■ Listed entries ■
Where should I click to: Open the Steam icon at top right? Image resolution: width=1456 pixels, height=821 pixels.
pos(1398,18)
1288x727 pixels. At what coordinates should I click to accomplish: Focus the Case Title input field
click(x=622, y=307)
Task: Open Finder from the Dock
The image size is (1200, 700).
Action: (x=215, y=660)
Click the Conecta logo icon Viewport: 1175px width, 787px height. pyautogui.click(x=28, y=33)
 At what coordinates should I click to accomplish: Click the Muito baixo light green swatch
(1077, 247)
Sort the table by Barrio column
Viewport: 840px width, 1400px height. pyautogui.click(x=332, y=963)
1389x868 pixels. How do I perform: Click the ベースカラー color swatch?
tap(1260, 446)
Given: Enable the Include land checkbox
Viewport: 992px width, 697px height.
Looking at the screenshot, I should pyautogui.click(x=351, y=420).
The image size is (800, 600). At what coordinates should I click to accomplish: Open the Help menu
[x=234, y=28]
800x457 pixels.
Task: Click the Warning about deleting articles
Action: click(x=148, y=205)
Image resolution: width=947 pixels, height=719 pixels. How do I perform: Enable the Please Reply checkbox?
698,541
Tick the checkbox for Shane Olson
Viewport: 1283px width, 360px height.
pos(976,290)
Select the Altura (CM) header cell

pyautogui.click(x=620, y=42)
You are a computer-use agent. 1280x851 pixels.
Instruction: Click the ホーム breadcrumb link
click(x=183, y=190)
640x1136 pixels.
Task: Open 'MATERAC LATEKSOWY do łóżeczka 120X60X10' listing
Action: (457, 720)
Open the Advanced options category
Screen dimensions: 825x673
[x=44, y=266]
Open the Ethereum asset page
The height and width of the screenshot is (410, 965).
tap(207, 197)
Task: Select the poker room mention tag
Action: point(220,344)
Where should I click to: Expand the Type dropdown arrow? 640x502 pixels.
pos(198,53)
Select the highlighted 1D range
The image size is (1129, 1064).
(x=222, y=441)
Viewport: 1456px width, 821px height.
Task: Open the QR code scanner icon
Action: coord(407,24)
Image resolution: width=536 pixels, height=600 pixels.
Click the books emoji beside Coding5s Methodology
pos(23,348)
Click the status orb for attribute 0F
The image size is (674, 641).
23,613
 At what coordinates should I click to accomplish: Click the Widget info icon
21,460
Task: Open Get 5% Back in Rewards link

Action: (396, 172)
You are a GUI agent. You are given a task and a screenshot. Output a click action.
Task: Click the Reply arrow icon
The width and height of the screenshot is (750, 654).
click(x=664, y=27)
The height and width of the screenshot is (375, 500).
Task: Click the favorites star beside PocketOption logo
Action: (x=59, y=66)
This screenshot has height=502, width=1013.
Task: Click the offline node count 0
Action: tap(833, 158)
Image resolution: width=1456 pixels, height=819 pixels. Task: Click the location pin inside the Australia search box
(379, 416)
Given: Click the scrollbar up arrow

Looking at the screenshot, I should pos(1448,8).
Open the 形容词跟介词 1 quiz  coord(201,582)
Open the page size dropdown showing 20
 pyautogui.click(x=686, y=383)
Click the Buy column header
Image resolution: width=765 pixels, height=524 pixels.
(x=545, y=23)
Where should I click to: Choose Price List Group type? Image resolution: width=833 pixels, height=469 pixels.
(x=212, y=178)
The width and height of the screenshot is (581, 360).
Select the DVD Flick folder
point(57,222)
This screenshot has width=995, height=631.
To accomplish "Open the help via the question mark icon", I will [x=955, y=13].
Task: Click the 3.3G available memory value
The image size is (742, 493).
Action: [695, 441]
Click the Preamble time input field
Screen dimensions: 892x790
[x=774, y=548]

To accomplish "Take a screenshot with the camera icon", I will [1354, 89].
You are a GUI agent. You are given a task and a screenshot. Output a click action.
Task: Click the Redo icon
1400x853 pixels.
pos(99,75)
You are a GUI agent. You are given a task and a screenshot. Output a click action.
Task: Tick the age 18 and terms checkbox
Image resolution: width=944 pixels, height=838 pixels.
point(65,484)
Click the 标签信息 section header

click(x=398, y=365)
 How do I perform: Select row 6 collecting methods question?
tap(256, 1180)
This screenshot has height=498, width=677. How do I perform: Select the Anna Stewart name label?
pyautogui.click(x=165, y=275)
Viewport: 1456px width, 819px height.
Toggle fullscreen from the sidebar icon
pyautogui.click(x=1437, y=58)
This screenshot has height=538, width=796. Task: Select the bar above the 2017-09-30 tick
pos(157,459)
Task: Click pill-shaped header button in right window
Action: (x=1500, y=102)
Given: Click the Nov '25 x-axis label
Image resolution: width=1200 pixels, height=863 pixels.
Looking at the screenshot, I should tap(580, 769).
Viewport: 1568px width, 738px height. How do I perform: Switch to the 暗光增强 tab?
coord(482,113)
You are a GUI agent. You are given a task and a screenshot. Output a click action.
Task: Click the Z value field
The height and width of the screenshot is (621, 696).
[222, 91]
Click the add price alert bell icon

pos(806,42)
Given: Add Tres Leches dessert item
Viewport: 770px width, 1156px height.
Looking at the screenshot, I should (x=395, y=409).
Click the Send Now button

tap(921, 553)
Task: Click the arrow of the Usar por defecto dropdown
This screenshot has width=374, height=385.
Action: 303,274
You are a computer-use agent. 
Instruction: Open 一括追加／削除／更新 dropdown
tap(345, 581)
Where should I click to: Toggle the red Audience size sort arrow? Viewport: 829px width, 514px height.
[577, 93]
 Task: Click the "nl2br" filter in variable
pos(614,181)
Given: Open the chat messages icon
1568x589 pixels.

■ What to work on ■
Can you reproduce the entries word for word, starting at their first line and stopping after the line that contains "tap(1260, 446)"?

■ Result for this task ■
Where should I click to: Open the Steam icon at top right? Image resolution: width=1456 pixels, height=821 pixels.
pos(1398,18)
1288x727 pixels. At what coordinates should I click to accomplish: Focus the Case Title input field
click(x=622, y=307)
Task: Open Finder from the Dock
The image size is (1200, 700).
Action: (x=215, y=660)
Click the Conecta logo icon Viewport: 1175px width, 787px height. pyautogui.click(x=28, y=33)
 At what coordinates should I click to accomplish: Click the Muito baixo light green swatch
(1077, 247)
Sort the table by Barrio column
Viewport: 840px width, 1400px height. pyautogui.click(x=332, y=963)
1389x868 pixels. How do I perform: Click the ベースカラー color swatch?
tap(1260, 446)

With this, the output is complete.